5:30am – We were finally checked in (we neglected to pre-register) and I was not a very friendly and responsive person to the poor nurse dealing with us at that point. She checked me and called Dr. Zart in quickly to check me, too. 8, almost 9 centimeters dilated. I was met with many “wow, I can’t believe you waited this long to come in” from the clinical staff rapidly filling the room. “Most first time moms come in at 3 centimeters!” All I thought amongst all the praise and chatter was “does this mean I can’t get an epidural.” But it wasn’t just a thought, I realized I was crying and asking out loud. My doctor and the nurses looked at each other and then at me and explained I was already at my peak pain and the baby was coming soon. I needed to be on whatever drip they gave me for an hour prior to the epidural, and I wouldn’t have an hour. I cried. I begged. They paged the anesthesiologist. He happened to be my parents neighbor. Funny. I was told I’m already this far into natural labor and I can do it. I was told the epidural likely wouldn’t work at this stage, but may at least take the edge off. I pleaded to give it anyway. Mentally, I wanted the drugs.

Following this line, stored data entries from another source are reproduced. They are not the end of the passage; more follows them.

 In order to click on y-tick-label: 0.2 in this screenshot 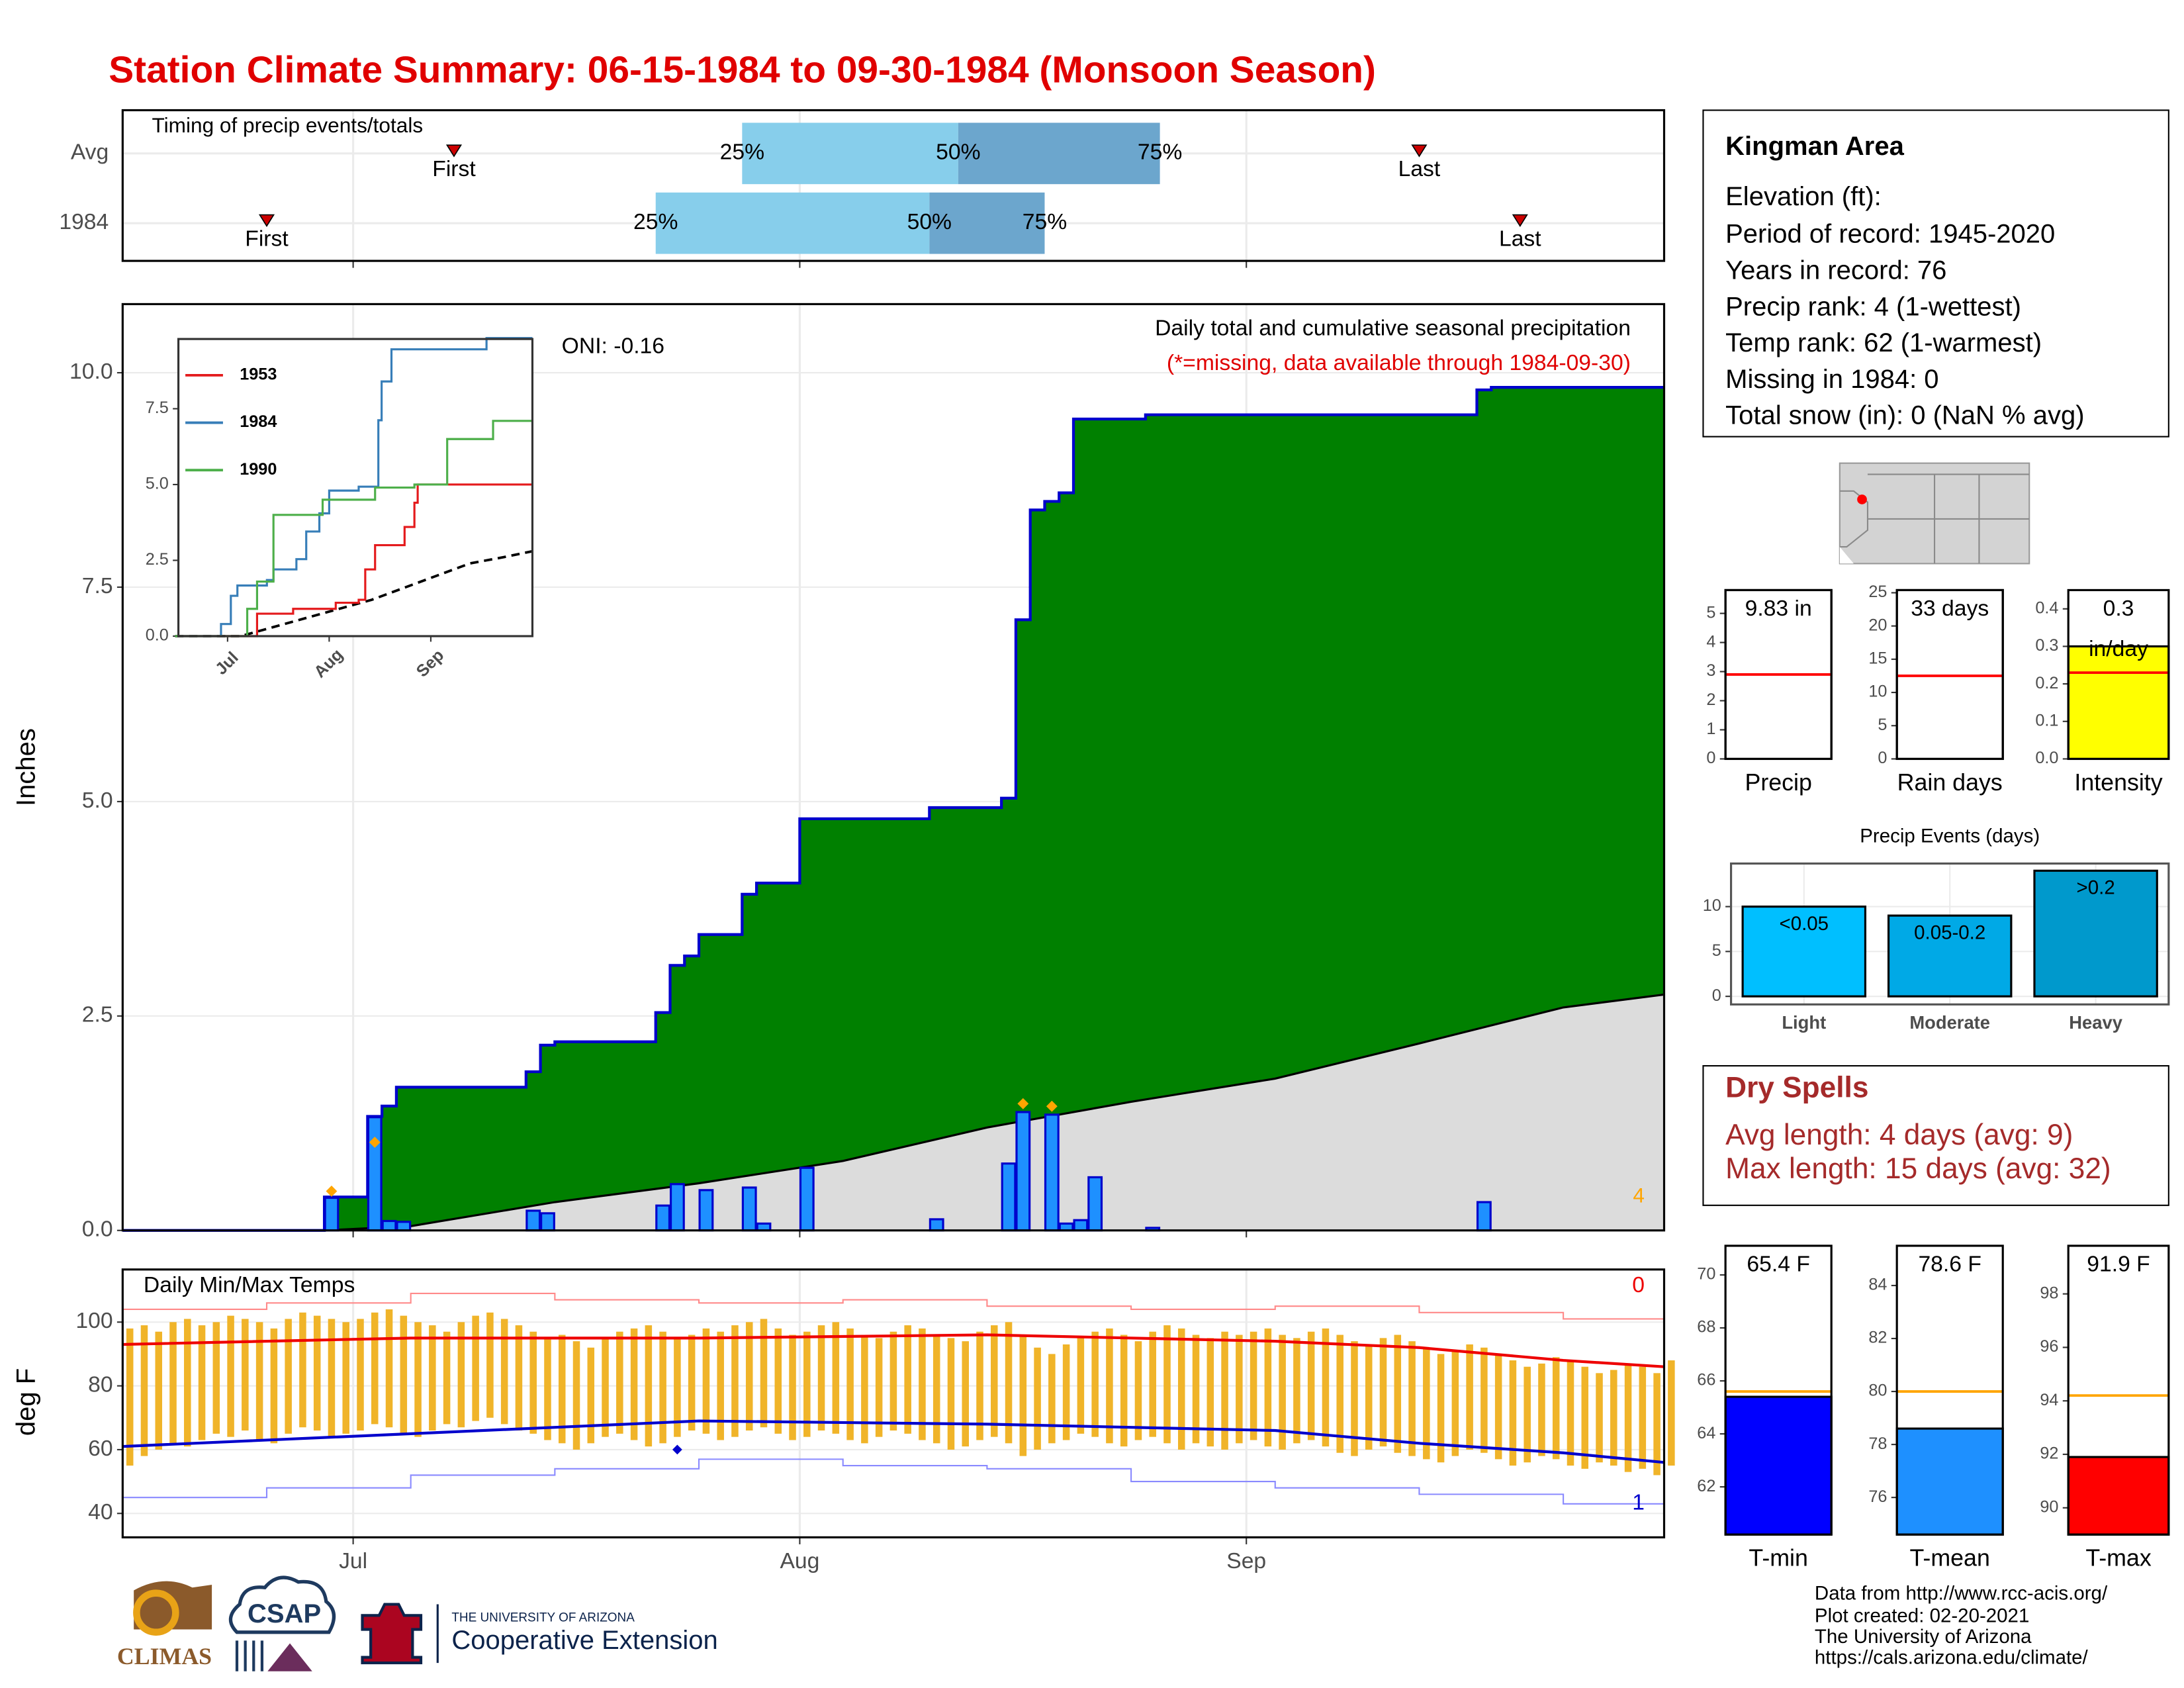, I will do `click(2046, 683)`.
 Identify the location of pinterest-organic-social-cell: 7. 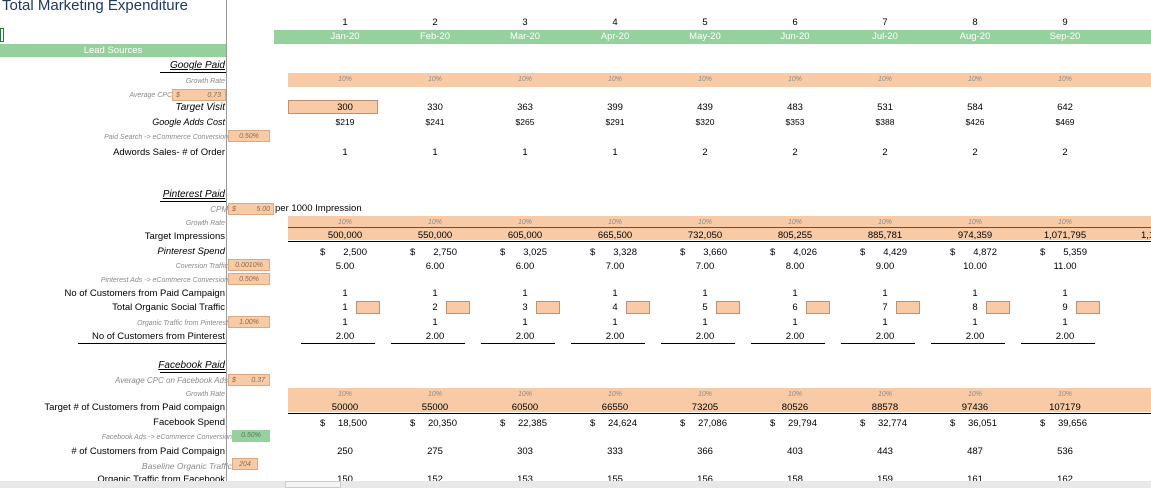
(885, 308).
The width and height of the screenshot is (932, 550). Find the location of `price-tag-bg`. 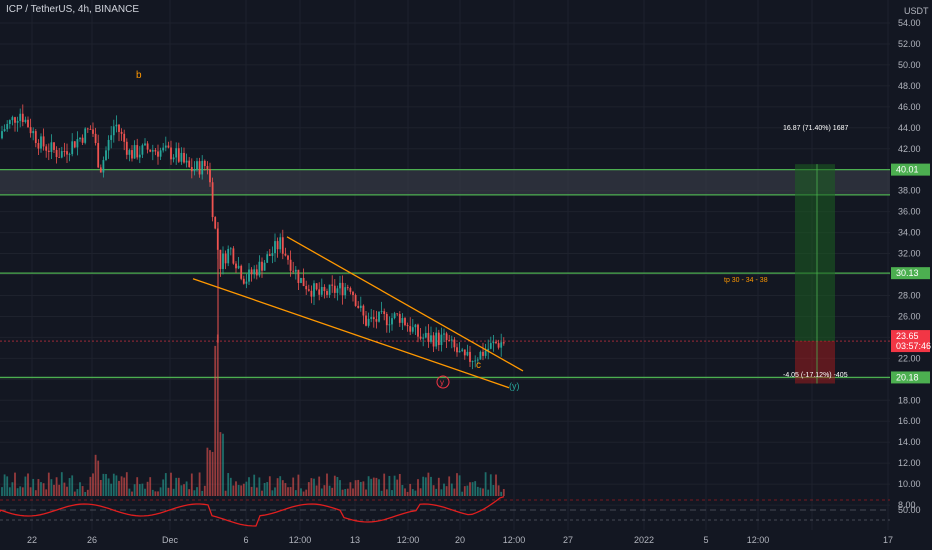

price-tag-bg is located at coordinates (910, 274).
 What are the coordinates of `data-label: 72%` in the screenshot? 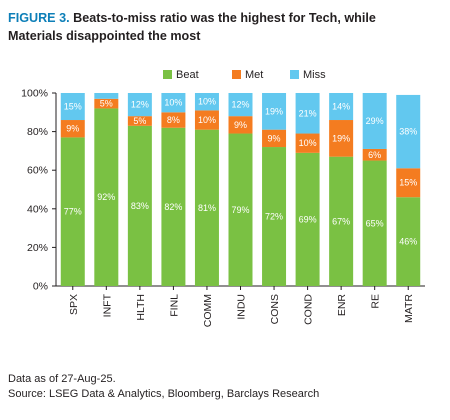 It's located at (274, 217).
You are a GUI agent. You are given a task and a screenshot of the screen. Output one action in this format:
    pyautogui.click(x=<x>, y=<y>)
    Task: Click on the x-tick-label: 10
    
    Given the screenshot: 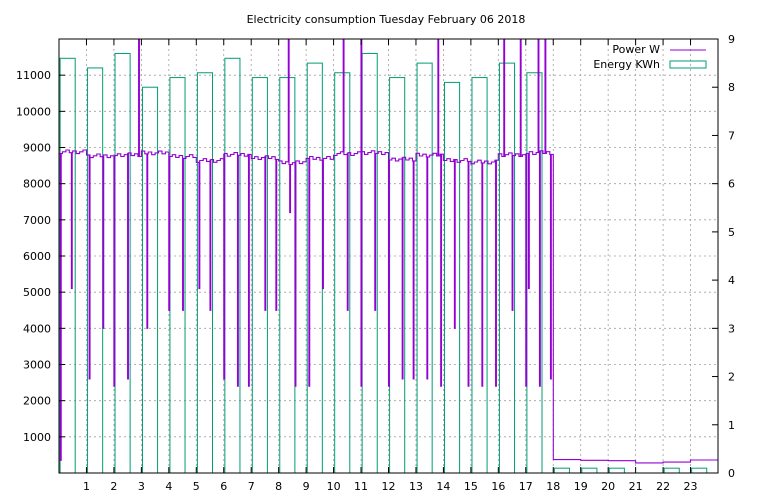 What is the action you would take?
    pyautogui.click(x=334, y=486)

I dared to ask the question: “so, when should we have come in?” The answer? “Probably when your water broke at midnight.” Oh.
6am – the epidural was administered and I was still feeling the contractions, but was hoping to rest my eyes for a bit as I’d been functioning on one hour of sleep. Dr. Zart walked in and said it was time to push. WAIT, WHAT? Justin called my parents, who were taking their grand old time to come up because “labor is long for first time moms.” Justin told them they were going to miss everything.
6:30am – my parents arrived. Nurse asked if I wanted my mom to come back. I said “sure.” My mother walked in, her face paled and she walked out. LOL. She wasn’t expecting to see everything.
6:47am – Sofia made her debut.
My total labor from start to finish was 6 hours and 46 minutes.
I was met with more praise from the staff. I was told my pain tolerance is very high. Who knew?
There is no way to know how your labor will progress. I can earnestly say: birth plans are stupid. LOL.
2. It truly does take a village to raise a child. It literally takes us minimum 30 extra minutes to get out of the house. We will never be on time to anything, ever again.
My cousin, Carrie, and my mom were over the first night we decided to take Sofia out with us to dinner. It took all of us almost an hour to get everything together and get out the door. An hour.
Justin has been super dad and husband. He cleans up the house while she’s chained to me. He takes care of her as much as I do and he has gotten up with me for every single feeding in the night.
I’m terrified for him to go back to work tomorrow.
Two weeks down, two big lessons already learned. I can’t wait to see what else motherhood brings.